Miseria política al descubierto

 

instituto de jalisco

No ven, ni oyen.

No, no es pobreza política la que vivimos hoy en Jalisco; es algo peor, miseria, la peor miseria que en materia política-electoral haya vivido nuestro Estado en muchos años.

En más de medio siglo, el que esto escribe no había visto una campaña de descalificaciones tan absurda, perversa e inútil como la que afortunadamente está a punto de terminar: acusaciones en lugar de propuestas, monólogo en vez de diálogo, propaganda en lugar de información.

En la historia política de Jalisco hubo desde luego campañas y elecciones muy controvertidas, pero lo que ahora vemos, la guerra sucia llevada al extremo de la maldad, de la perversidad, donde cada candidato de los partidos más conocidos se afana por demostrar que domina el arte del engaño, de la mentira, antes de preocuparse por convencer a la gente de que realmente vale, es algo inédito. Pero esto no lo ven ni lo oyen las autoridades electorales, para quienes todo está bien.

Fragmentos de datos =
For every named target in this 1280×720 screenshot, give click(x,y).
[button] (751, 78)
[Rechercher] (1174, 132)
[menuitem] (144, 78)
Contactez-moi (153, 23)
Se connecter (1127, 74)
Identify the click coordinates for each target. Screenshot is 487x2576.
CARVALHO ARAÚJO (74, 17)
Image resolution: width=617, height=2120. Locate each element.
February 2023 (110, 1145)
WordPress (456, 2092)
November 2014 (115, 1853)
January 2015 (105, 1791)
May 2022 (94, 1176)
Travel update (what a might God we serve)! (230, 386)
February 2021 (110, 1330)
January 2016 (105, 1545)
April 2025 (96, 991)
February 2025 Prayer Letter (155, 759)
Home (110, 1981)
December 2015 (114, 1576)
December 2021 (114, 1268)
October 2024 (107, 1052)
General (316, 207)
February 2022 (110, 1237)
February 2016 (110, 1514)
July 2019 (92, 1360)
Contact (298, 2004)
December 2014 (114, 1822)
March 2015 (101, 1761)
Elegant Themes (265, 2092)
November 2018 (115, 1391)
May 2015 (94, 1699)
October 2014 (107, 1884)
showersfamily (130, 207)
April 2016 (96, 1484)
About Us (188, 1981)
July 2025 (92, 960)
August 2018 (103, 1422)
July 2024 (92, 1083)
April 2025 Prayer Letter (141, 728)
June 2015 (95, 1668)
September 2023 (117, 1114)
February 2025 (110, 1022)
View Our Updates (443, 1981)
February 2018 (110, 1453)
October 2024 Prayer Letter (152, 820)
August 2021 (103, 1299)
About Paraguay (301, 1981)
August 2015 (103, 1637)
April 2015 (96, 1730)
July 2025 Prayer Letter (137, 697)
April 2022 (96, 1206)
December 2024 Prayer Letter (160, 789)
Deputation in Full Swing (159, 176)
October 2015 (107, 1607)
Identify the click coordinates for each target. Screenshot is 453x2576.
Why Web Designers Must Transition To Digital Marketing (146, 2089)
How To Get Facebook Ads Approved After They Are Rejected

Qué hacer = Reescribe de forma más breve el párrafo del extracto seleccionado que comienza con "En la historia política de Jalisco", conservando sus datos principales. Los registros no tienen relación con el extracto seleccionado.

Respuesta = Jalisco ha tenido campañas y elecciones muy controvertidas, pero la guerra sucia actual no tiene precedentes: los candidatos de los partidos más conocidos se empeñan más en demostrar su dominio del engaño y la mentira que en convencer a la gente de que valen. Las autoridades electorales no lo ven ni lo oyen y creen que todo está bien.